-- BEGIN --
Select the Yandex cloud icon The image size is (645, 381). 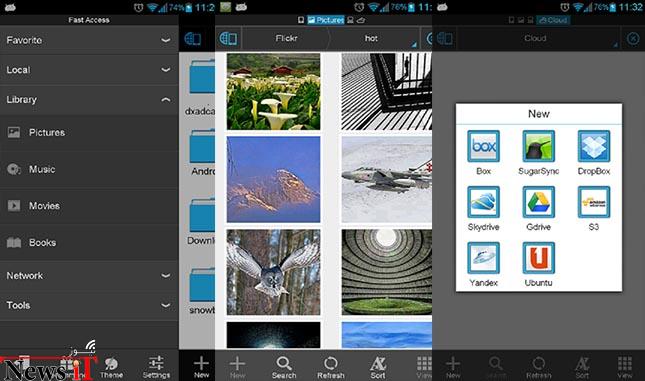[483, 258]
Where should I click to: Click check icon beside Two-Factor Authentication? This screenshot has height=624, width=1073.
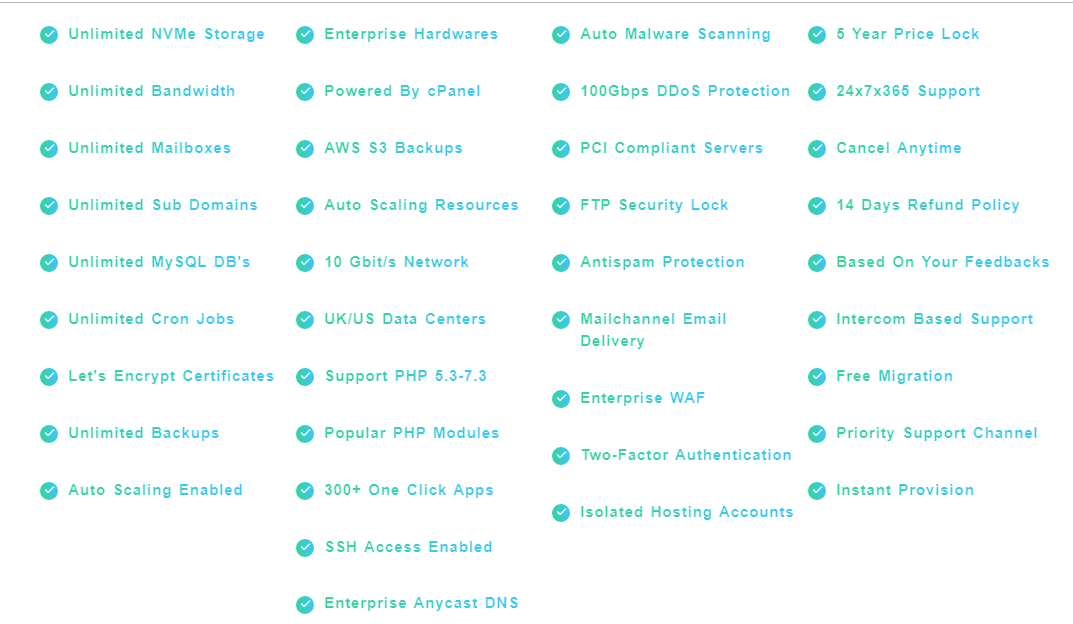[x=560, y=456]
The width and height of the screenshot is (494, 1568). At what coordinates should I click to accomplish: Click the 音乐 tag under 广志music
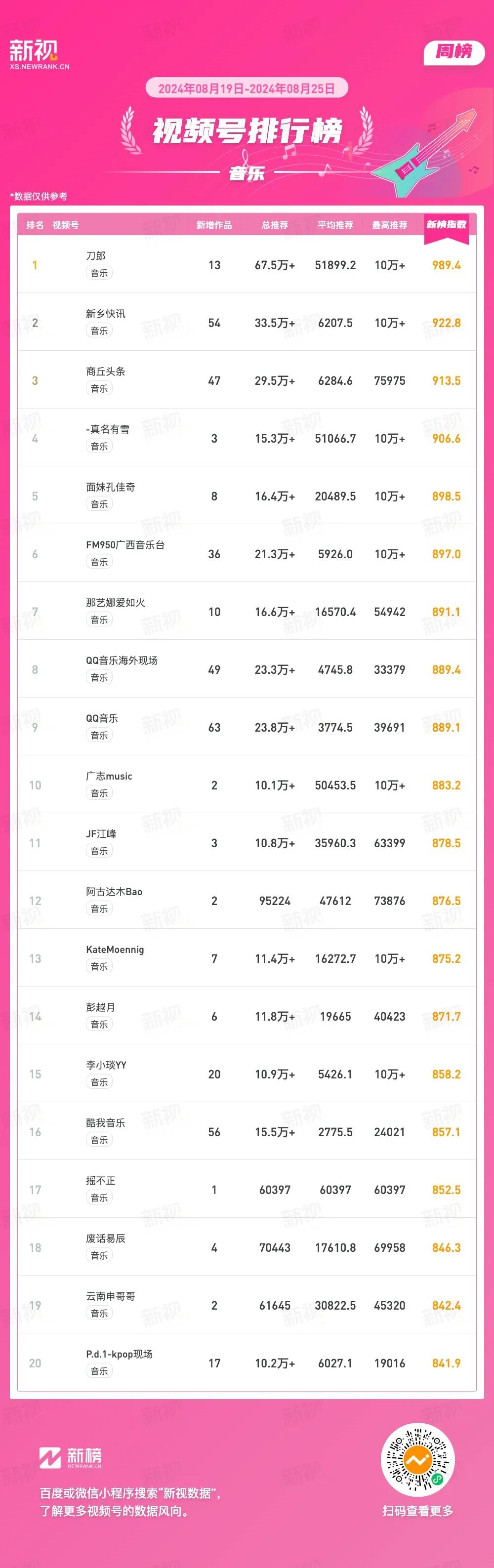(99, 793)
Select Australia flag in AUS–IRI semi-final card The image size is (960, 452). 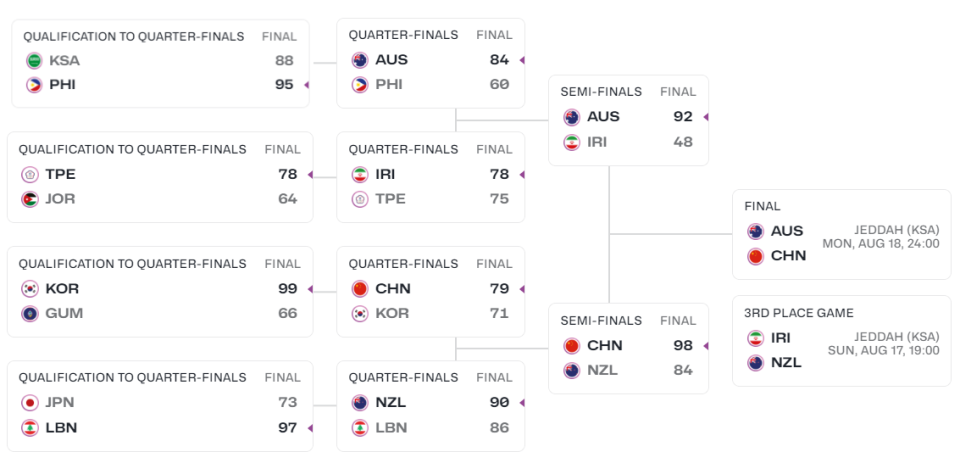click(x=572, y=117)
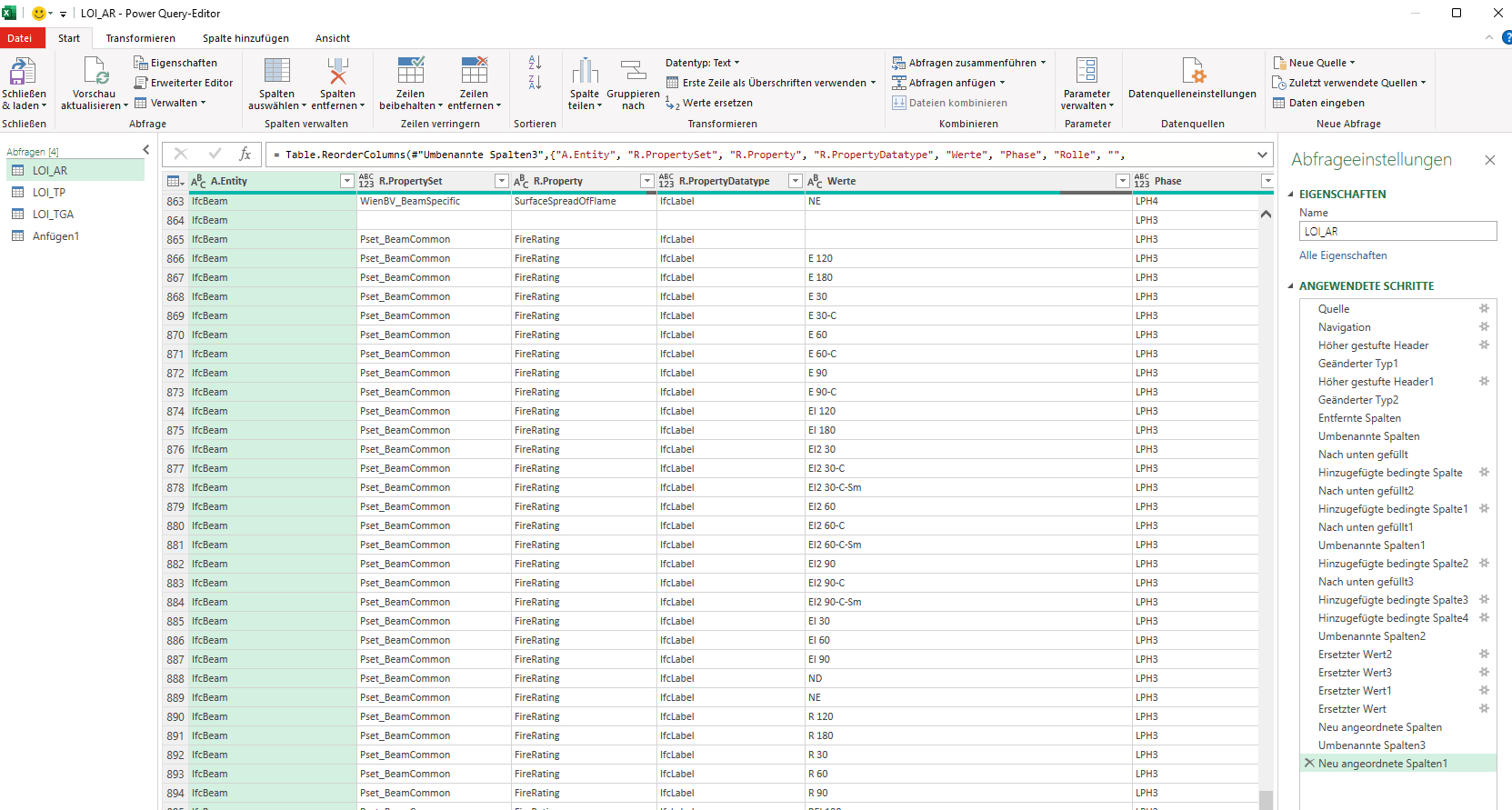Expand the formula bar
1512x810 pixels.
click(1262, 155)
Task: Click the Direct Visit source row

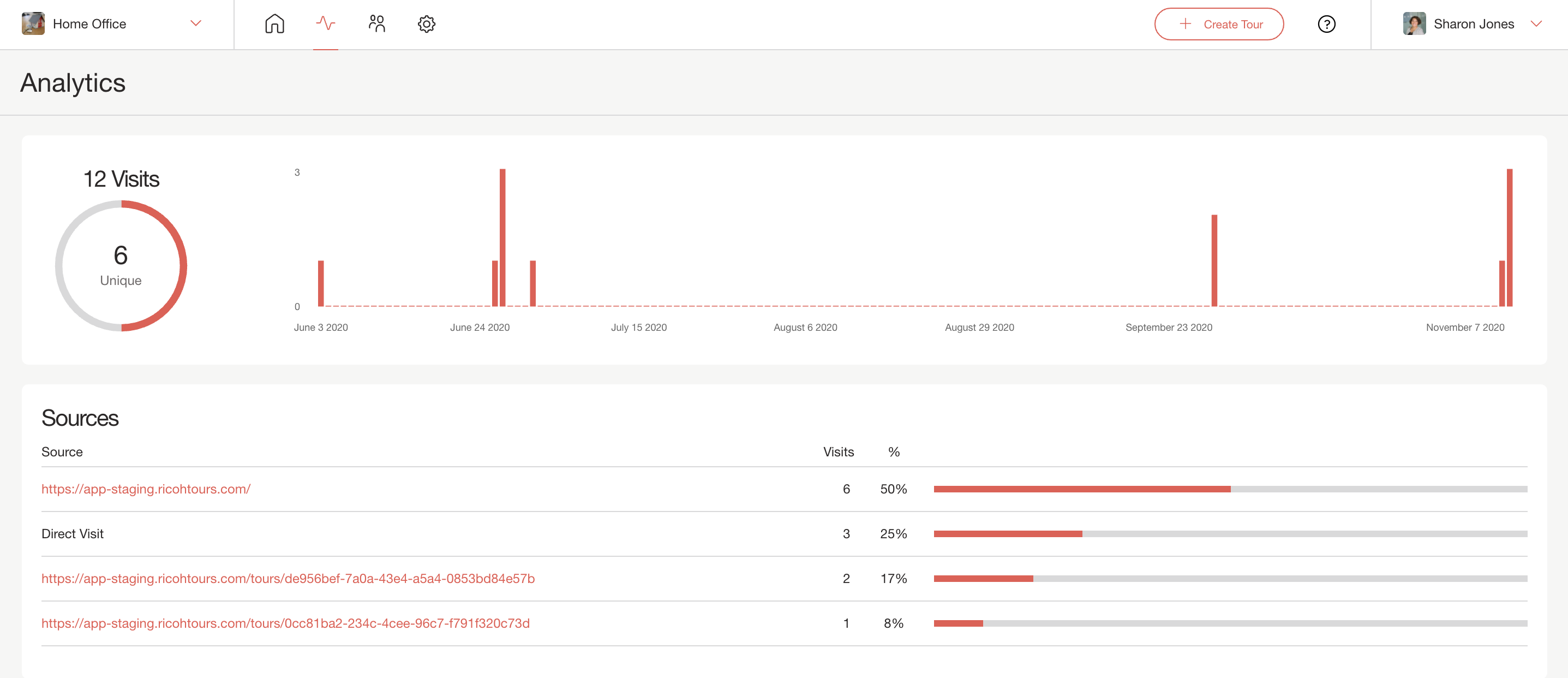Action: coord(73,534)
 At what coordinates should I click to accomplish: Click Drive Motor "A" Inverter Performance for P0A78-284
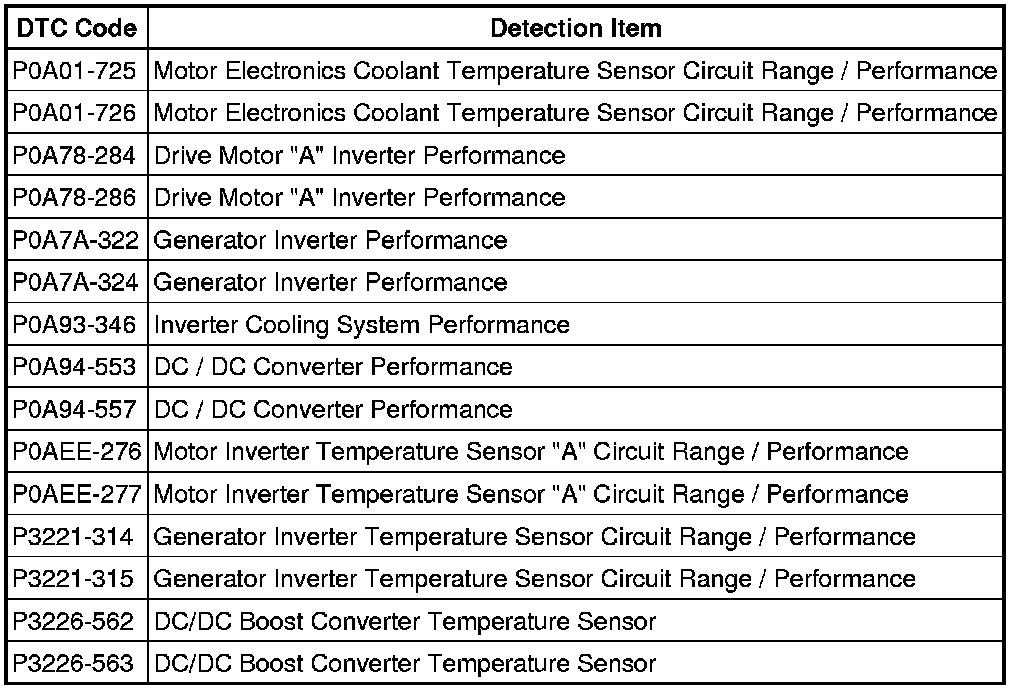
-- END --
• [WHAT NEEDS TO BE DONE]:
Which lines of the material contain the word "height"? Copy out each of those lines in full.

• [WRITTEN RESPONSE]:
Where should I click to: Click check icon beside Two-Factor Authentication? This screenshot has height=624, width=1073.
The width and height of the screenshot is (494, 1568). At what coordinates should I click to accomplish: Click the 音乐 tag under 广志music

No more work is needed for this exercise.